I am using an LSTM for a sequential classification task. I am attempting to backpropagate through time (non-truncated) and update the parameters for each file in my training set. However, I am a bit confused on how to implement BPTT.
Here is a snippet of my code.
for file in file_list:
# Clear existing gradients
optimizer.zero_grad()
# Load features and labels for current file
x_batch, y_batch = read_feat_file(file, conf_dict)
# Normalize features
x_batch = scaler.transform(x_batch)
# Encode labels as integers
y_batch = le.transform(y_batch).astype('long')
# Move to GPU
x_batch = (torch.from_numpy(x_batch)).to(device)

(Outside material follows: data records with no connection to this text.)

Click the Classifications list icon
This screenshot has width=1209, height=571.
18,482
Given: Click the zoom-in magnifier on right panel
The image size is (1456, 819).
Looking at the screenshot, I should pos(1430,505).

y_batch = (torch.from_numpy(y_batch)).to(device)
# Get outputs
train_outputs = model(x_batch)
# Calculate loss
loss = F.nll_loss(train_outputs, y_batch, reduction='sum')
losses.append(loss.to('cpu').detach().numpy())

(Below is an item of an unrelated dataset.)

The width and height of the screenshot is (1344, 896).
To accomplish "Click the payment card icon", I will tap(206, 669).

# Backpropagate and update weights
loss.backward()
optimizer.step()
However, based on others posts such as this one, it looks like the correct way to perform non-truncated BPTT is to pass the output at the t-1 time step as the input to the model at time t and then call .backward() at the end of the sequence.
My question: As written, is my code actually performing backpropagation through time?